● Task requirements:
Using the line with "Task: Sort using the Name column arrows" as your starting point, transcribe it and each line beneath it word for word until the records run out, without pictures.

── Data records

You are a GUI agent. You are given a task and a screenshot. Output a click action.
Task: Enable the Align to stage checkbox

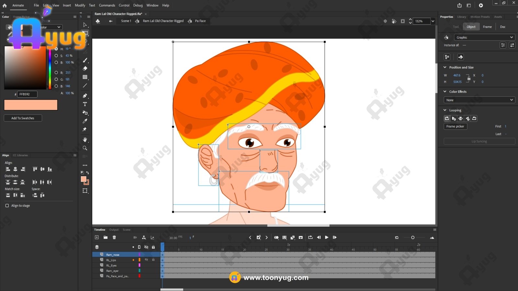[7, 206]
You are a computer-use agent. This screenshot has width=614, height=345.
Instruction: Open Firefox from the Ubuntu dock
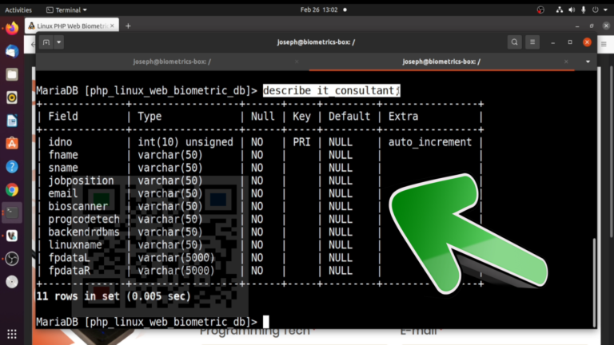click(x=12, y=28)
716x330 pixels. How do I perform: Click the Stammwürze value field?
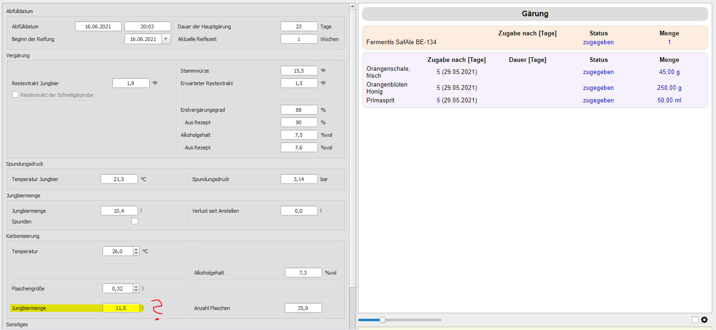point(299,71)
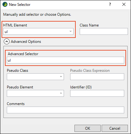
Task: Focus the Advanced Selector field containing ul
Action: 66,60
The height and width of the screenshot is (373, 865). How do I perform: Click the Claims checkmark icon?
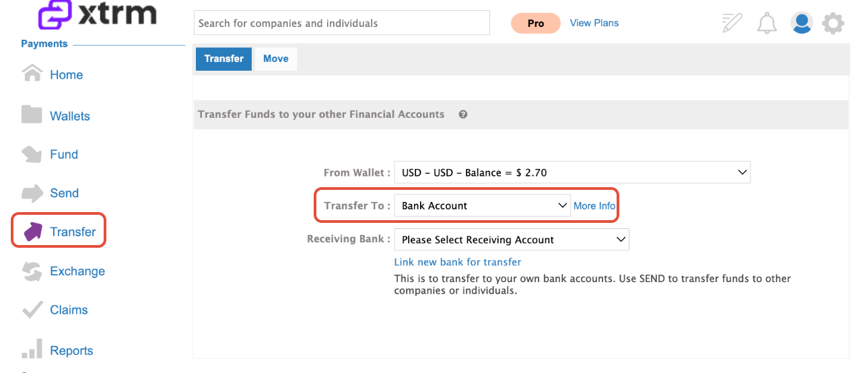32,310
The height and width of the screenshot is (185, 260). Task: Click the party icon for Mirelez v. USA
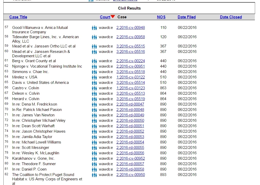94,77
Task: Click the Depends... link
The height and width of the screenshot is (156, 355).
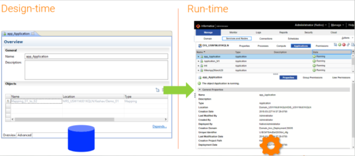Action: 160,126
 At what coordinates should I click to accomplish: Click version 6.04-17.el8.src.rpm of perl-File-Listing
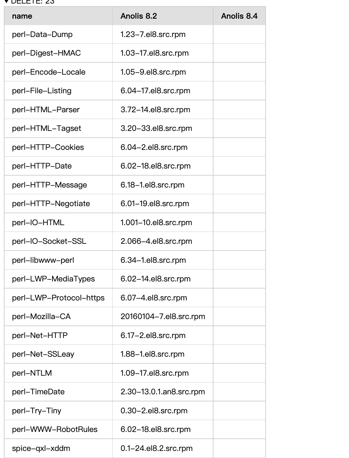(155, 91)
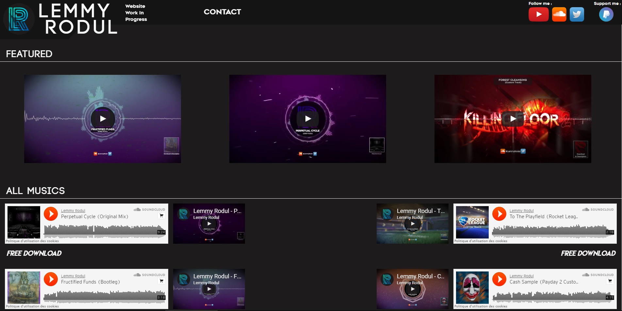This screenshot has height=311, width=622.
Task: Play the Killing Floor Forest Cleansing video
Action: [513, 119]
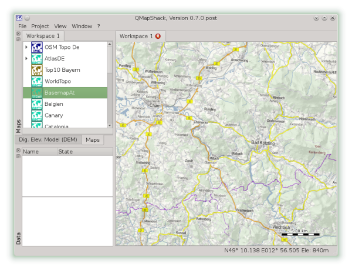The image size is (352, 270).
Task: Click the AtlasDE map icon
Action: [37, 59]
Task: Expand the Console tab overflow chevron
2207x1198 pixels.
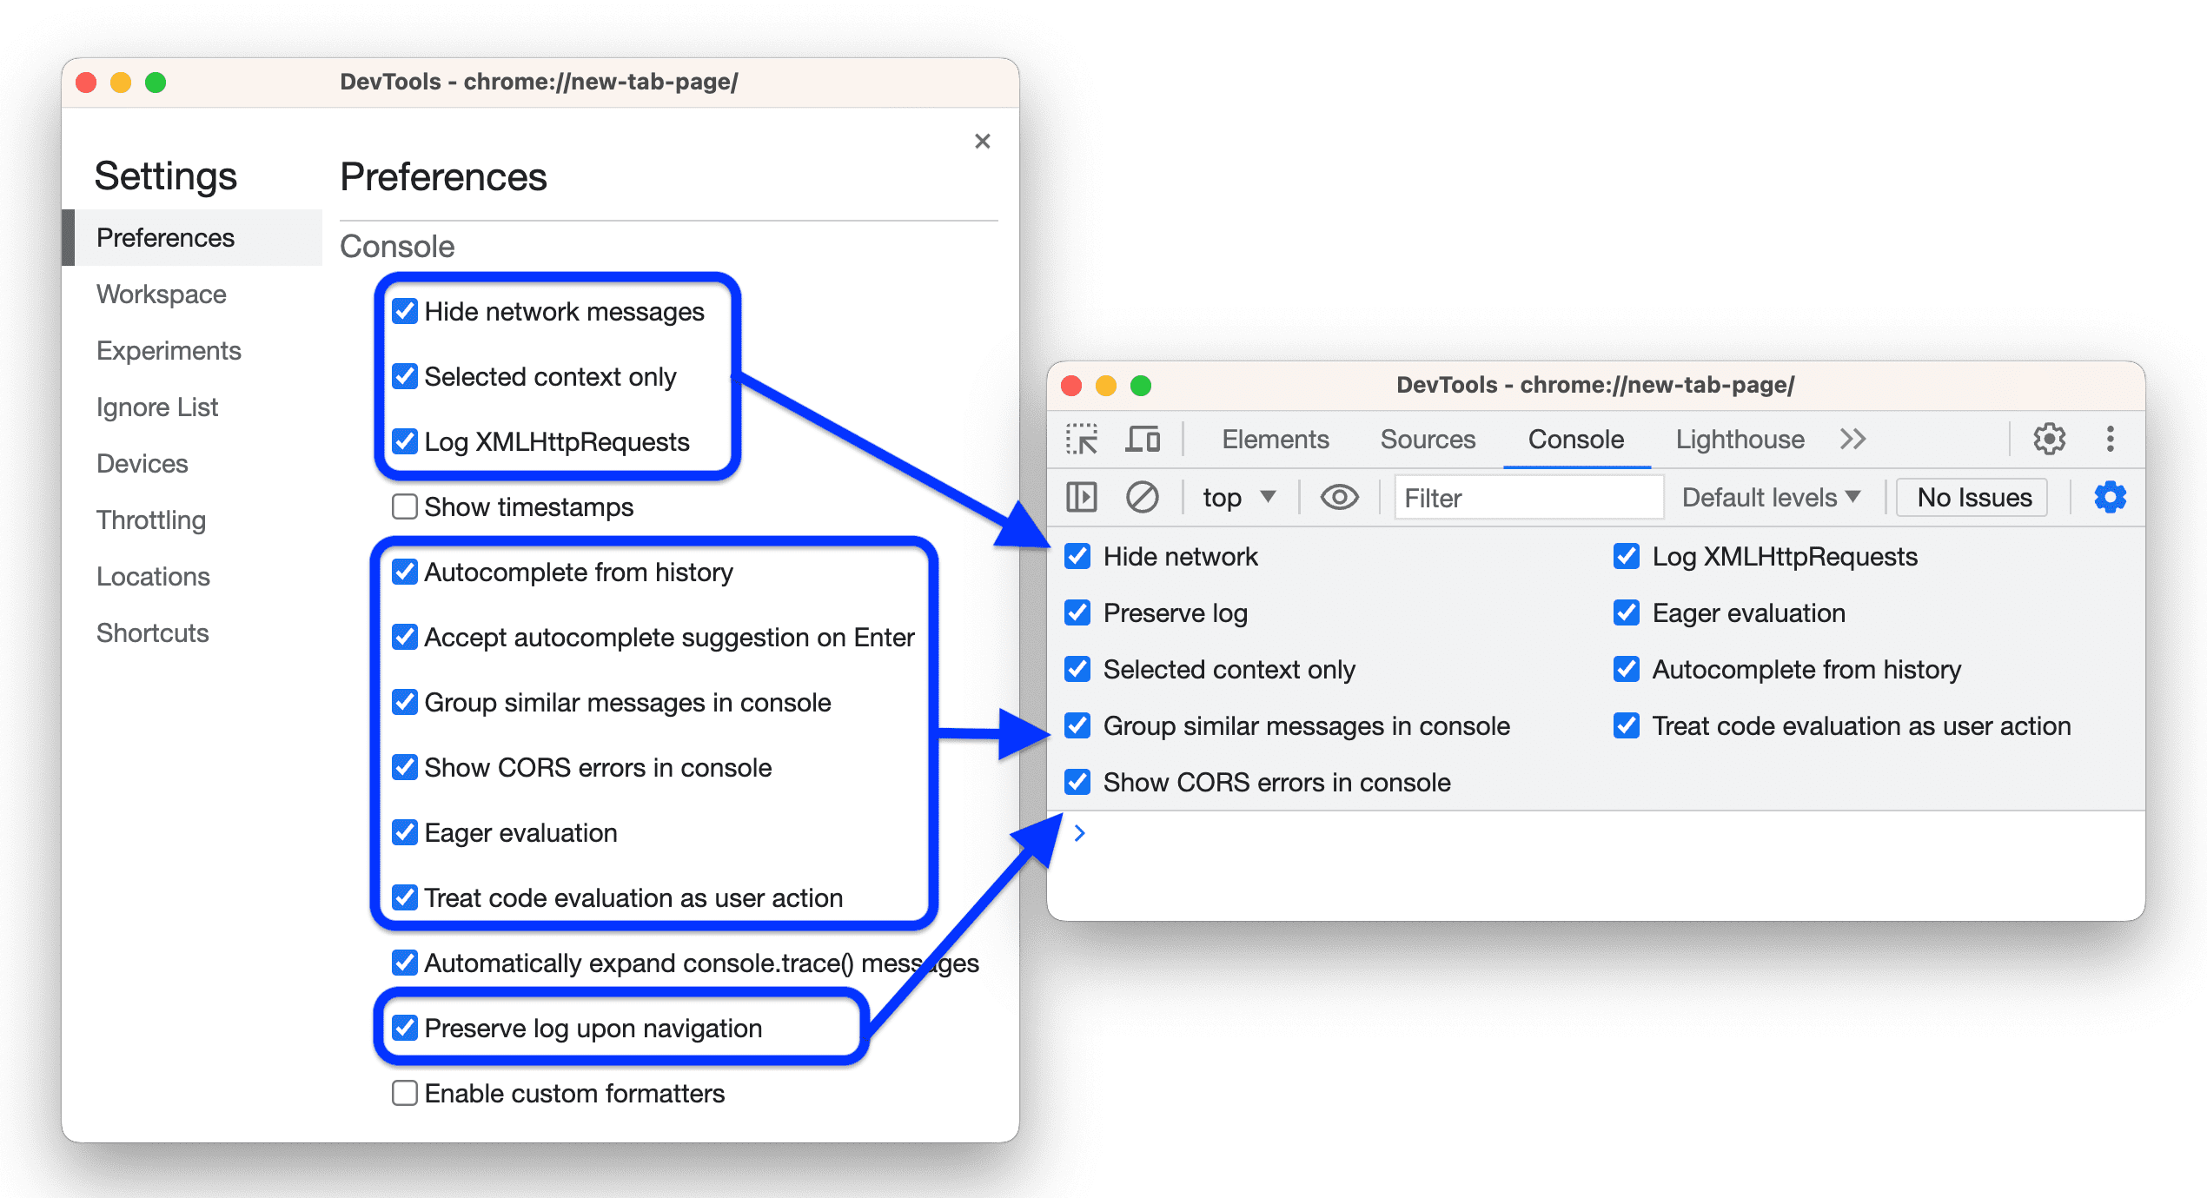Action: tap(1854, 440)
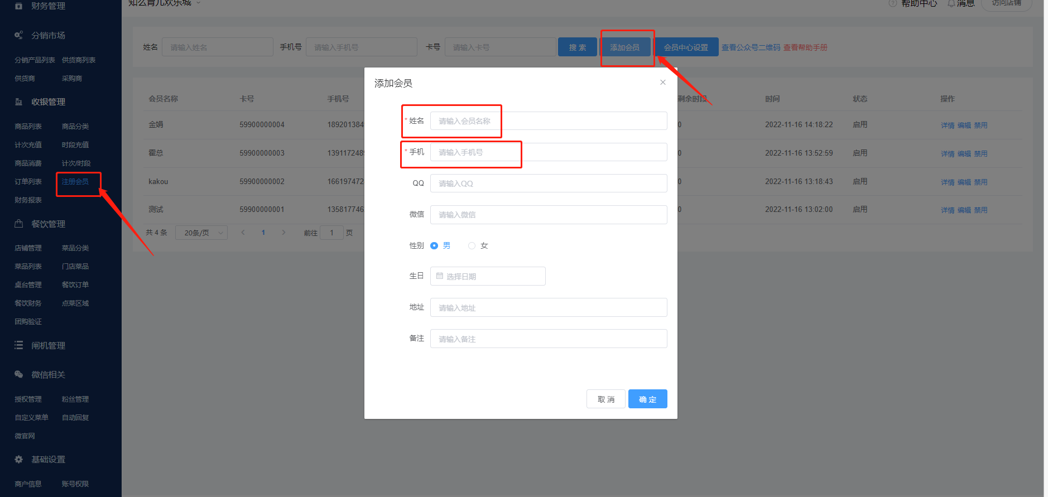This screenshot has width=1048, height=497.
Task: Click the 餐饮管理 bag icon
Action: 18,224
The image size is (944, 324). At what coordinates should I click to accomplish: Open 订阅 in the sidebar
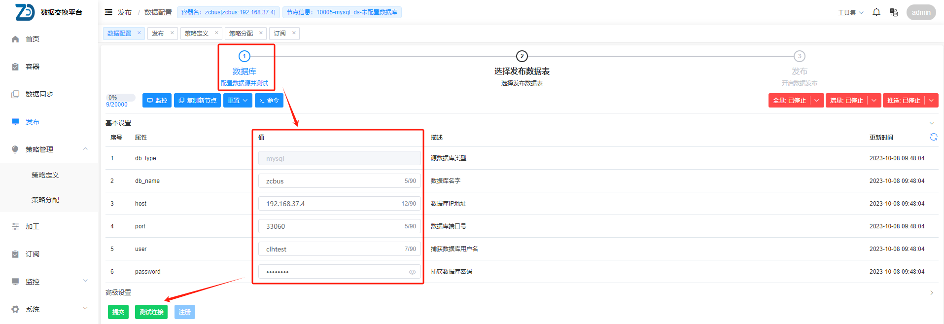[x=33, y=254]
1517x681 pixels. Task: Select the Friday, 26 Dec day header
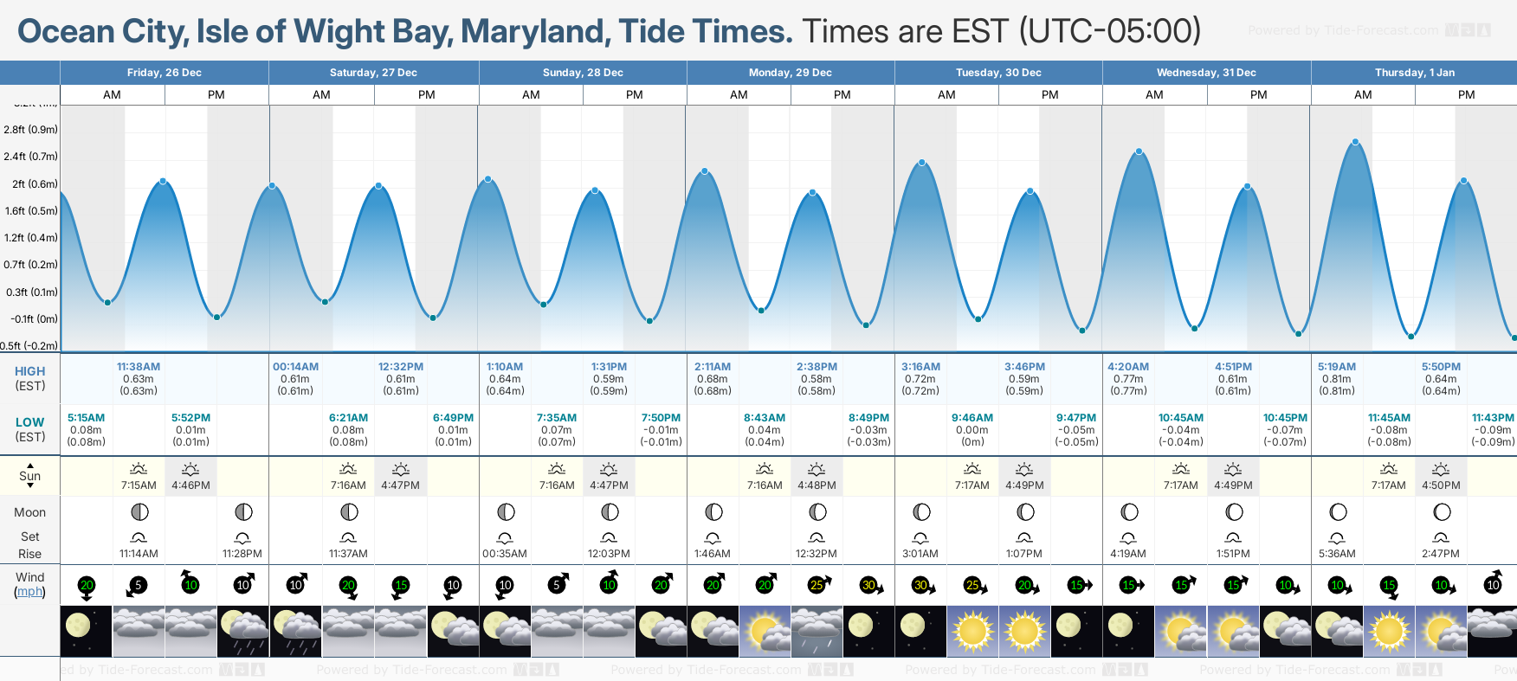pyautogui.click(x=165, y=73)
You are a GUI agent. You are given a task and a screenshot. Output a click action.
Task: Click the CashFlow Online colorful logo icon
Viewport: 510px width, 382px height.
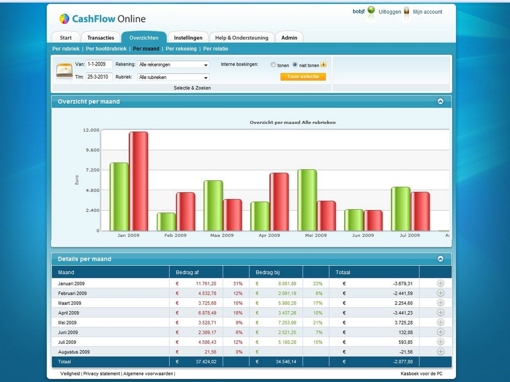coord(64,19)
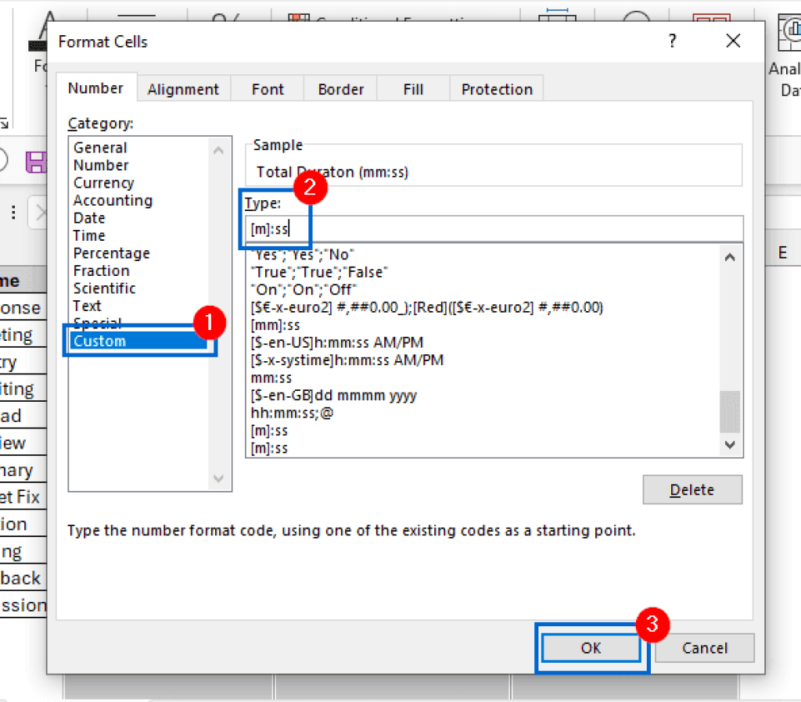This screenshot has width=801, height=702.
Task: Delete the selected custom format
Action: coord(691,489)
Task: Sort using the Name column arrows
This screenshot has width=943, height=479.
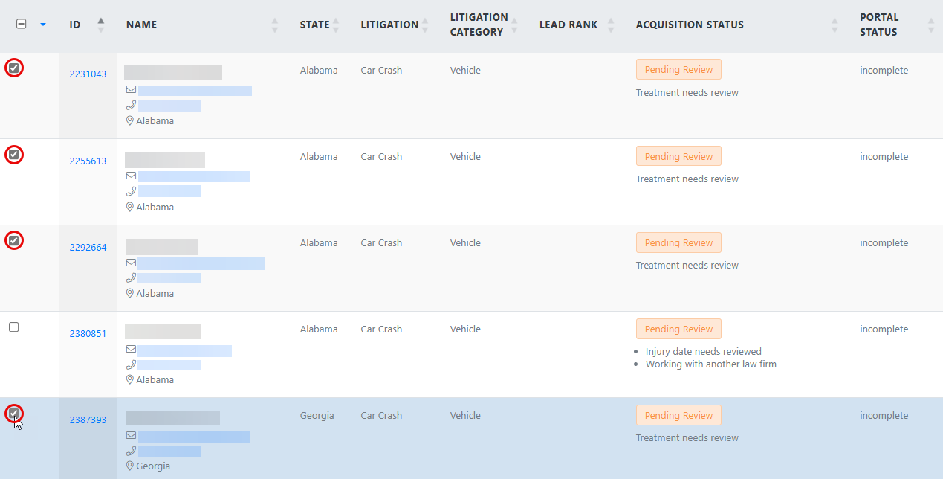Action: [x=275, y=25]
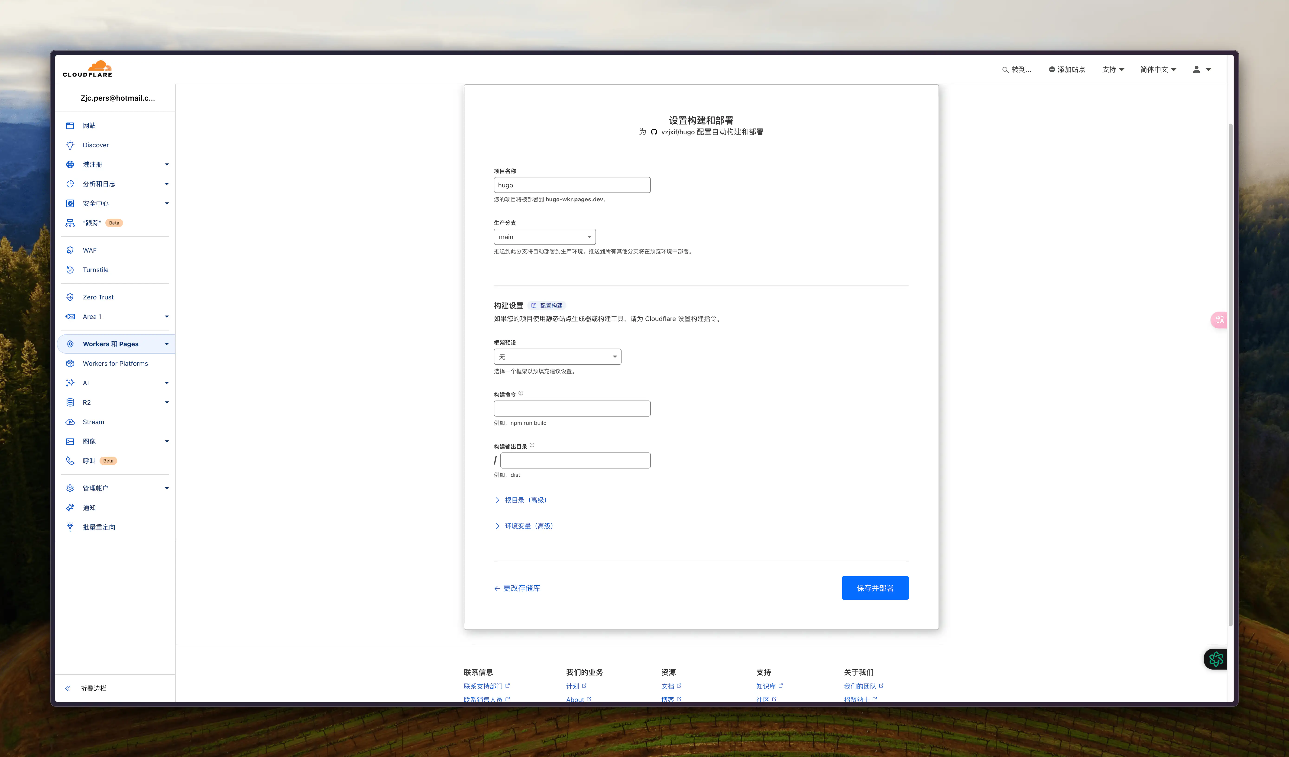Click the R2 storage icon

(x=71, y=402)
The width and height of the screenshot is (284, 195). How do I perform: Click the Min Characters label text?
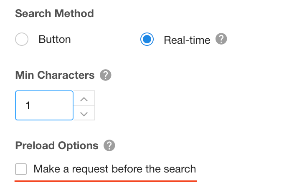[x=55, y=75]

────

● Response to the exercise:
Task: Sort using the Name column arrows
This screenshot has width=943, height=479.
Action: [x=275, y=25]
Click the R2 storage icon

(x=71, y=402)
The width and height of the screenshot is (284, 195). How do I perform: Click the Min Characters label text?
[x=55, y=75]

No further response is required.